WORK ORDER:
Look through the records below and collect all lines that hold the string "title".

Collected data entries
%%

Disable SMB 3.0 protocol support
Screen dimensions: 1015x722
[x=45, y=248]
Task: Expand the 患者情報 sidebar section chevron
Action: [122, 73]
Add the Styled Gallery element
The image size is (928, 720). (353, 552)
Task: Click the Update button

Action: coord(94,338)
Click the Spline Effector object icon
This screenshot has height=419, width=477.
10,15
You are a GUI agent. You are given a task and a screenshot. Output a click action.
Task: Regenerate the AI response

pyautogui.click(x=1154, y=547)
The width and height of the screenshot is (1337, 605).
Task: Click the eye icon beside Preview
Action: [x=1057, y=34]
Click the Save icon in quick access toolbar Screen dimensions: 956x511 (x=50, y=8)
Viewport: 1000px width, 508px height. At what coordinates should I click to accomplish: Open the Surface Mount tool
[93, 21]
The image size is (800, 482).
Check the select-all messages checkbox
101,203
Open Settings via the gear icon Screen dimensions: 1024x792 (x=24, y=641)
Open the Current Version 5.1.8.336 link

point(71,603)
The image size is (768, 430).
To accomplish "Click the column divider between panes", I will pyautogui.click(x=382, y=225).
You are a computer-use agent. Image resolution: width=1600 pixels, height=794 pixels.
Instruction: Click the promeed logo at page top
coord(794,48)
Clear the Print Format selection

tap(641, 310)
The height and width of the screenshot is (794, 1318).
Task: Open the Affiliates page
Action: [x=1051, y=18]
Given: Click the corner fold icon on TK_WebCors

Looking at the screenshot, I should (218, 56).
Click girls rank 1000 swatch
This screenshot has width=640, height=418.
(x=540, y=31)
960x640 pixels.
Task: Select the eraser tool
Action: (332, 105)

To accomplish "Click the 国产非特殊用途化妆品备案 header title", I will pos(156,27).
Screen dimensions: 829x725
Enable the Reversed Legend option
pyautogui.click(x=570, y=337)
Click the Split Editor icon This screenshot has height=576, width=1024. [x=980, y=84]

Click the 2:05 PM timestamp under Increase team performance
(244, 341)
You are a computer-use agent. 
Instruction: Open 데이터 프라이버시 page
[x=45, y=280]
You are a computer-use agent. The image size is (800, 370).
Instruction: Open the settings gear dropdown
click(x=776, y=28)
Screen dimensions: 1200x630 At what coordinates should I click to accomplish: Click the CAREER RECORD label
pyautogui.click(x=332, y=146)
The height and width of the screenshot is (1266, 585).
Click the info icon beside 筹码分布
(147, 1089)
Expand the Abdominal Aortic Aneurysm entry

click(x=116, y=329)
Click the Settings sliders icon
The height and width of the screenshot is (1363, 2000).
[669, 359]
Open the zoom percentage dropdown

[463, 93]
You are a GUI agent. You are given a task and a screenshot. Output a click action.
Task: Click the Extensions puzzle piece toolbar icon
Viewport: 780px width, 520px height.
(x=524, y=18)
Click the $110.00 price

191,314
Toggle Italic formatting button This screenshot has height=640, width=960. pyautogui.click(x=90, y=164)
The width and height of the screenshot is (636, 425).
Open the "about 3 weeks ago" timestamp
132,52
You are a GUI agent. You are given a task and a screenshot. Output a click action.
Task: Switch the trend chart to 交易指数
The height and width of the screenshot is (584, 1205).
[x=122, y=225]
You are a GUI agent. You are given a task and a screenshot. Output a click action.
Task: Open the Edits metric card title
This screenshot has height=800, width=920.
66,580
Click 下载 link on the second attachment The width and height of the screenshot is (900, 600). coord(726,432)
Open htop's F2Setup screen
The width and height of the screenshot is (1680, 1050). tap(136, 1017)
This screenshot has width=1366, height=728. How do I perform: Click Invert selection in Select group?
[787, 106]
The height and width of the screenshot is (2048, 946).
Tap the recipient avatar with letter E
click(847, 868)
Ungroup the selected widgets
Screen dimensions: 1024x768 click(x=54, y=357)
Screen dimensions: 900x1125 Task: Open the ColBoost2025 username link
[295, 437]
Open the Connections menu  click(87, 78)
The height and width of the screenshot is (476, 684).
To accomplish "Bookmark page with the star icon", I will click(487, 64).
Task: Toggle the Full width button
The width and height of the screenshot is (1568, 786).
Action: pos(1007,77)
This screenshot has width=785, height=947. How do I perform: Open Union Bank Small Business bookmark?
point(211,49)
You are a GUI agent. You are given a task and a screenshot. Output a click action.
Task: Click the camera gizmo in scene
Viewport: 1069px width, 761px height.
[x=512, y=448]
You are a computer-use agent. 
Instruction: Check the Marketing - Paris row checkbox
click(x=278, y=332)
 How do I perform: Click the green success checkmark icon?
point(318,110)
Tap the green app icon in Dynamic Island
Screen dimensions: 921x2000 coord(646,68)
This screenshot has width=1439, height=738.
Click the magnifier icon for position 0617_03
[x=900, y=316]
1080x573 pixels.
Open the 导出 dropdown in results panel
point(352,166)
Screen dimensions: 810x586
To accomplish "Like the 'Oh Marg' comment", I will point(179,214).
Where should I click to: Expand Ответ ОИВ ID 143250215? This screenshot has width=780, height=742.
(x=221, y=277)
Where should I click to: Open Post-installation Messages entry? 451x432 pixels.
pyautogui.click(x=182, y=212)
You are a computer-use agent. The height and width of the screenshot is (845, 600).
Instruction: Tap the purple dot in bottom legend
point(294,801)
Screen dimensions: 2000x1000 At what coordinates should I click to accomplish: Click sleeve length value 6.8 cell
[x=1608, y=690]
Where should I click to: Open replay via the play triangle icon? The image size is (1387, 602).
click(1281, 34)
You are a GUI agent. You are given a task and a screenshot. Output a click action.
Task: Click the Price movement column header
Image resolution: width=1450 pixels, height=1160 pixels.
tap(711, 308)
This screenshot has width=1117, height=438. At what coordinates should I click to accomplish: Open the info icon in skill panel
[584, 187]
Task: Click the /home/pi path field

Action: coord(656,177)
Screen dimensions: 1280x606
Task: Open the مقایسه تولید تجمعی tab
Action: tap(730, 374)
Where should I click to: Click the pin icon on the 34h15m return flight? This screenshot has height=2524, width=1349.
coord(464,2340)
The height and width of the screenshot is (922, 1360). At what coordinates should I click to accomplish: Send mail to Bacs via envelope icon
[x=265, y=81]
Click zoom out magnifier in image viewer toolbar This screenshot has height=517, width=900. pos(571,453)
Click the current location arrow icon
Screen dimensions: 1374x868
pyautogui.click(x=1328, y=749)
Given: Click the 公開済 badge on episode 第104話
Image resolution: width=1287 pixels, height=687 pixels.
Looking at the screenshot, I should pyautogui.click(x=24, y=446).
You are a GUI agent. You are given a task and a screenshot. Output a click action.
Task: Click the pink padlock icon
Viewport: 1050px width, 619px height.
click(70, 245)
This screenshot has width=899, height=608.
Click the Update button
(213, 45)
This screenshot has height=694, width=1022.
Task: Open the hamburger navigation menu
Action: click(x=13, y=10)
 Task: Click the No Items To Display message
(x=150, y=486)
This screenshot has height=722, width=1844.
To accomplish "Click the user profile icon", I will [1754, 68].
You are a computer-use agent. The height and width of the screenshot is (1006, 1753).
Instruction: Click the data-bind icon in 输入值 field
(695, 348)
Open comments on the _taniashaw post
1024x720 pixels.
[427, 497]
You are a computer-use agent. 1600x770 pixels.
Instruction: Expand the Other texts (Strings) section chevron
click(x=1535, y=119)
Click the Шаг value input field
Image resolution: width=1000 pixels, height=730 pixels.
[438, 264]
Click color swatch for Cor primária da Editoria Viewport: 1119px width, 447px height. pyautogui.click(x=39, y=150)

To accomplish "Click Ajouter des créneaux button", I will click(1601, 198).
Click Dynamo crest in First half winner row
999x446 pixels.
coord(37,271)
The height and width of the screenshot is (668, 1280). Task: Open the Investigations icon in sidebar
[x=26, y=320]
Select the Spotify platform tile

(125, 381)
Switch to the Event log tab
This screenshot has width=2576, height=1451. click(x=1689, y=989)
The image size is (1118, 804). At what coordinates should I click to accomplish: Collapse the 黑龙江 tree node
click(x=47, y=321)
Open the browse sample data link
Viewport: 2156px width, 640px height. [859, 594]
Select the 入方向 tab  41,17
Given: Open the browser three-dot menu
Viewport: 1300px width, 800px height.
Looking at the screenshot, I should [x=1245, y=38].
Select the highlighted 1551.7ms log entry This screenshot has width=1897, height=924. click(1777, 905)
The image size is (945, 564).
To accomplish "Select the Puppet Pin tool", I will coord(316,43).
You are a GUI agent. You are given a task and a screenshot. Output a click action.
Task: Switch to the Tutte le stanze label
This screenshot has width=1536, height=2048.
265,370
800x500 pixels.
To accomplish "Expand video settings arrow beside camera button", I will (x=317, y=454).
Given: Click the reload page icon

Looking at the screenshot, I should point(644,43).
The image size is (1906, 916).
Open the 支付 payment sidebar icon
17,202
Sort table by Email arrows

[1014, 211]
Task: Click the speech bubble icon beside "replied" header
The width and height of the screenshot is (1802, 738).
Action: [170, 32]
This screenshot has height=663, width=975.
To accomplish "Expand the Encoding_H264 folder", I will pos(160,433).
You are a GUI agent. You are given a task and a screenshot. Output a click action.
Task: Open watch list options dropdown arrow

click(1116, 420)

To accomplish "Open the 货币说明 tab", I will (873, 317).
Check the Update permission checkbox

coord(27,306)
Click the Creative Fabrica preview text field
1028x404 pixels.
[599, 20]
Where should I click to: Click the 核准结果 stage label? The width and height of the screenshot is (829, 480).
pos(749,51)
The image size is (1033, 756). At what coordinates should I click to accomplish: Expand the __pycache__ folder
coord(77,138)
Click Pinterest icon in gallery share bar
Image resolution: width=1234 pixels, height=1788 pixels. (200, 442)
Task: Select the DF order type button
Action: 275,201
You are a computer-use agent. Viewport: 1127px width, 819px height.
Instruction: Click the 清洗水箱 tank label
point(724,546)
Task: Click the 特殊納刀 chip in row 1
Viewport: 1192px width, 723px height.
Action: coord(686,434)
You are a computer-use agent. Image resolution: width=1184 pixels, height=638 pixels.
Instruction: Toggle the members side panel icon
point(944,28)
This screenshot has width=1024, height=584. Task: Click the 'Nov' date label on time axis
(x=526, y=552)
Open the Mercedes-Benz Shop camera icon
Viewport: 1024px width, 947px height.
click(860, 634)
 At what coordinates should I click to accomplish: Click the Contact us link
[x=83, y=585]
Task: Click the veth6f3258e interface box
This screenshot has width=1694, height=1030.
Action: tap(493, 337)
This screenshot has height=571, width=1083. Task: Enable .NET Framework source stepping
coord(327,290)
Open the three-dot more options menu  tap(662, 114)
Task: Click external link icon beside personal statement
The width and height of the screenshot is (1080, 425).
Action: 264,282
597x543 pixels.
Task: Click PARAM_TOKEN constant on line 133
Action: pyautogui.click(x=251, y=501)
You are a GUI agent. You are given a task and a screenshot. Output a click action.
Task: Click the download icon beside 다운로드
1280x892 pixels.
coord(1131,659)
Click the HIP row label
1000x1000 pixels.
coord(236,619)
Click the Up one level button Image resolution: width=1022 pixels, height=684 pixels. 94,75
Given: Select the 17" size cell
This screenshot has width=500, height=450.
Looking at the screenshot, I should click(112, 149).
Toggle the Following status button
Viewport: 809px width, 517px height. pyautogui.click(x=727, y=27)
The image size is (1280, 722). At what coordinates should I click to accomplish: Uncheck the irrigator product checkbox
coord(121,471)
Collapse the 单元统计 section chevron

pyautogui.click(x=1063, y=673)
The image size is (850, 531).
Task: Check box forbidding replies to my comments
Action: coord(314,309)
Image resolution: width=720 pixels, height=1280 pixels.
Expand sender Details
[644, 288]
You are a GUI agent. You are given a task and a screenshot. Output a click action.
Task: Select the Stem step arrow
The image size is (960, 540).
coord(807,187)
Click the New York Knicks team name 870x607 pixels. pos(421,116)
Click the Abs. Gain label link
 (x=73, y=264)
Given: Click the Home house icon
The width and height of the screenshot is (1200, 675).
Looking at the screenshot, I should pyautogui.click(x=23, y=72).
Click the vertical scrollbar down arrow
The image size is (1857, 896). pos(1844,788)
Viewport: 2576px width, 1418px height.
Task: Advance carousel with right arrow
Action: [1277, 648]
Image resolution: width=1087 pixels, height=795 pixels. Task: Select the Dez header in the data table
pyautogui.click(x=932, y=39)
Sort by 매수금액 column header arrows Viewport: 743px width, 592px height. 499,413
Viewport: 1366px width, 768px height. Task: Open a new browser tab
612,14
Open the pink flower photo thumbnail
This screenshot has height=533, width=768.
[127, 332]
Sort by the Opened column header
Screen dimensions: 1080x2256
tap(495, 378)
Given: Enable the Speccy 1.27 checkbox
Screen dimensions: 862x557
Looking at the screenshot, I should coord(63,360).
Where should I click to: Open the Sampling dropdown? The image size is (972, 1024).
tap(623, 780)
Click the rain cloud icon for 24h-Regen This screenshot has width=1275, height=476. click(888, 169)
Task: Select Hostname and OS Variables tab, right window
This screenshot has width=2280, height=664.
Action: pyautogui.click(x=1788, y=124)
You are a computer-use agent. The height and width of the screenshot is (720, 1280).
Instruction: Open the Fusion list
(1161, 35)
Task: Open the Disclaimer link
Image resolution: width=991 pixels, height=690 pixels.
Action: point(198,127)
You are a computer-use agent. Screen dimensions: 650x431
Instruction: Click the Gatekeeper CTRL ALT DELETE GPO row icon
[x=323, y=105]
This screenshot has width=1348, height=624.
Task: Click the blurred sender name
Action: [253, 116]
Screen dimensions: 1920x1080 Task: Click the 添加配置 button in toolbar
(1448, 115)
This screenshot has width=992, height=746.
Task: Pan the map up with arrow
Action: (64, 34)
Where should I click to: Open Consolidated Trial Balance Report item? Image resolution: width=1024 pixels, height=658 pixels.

%%

EXPECTED ANSWER:
To accomplish "Click the 国产非特殊用途化妆品备案 header title", I will pos(156,27).
Task: Open the Edits metric card title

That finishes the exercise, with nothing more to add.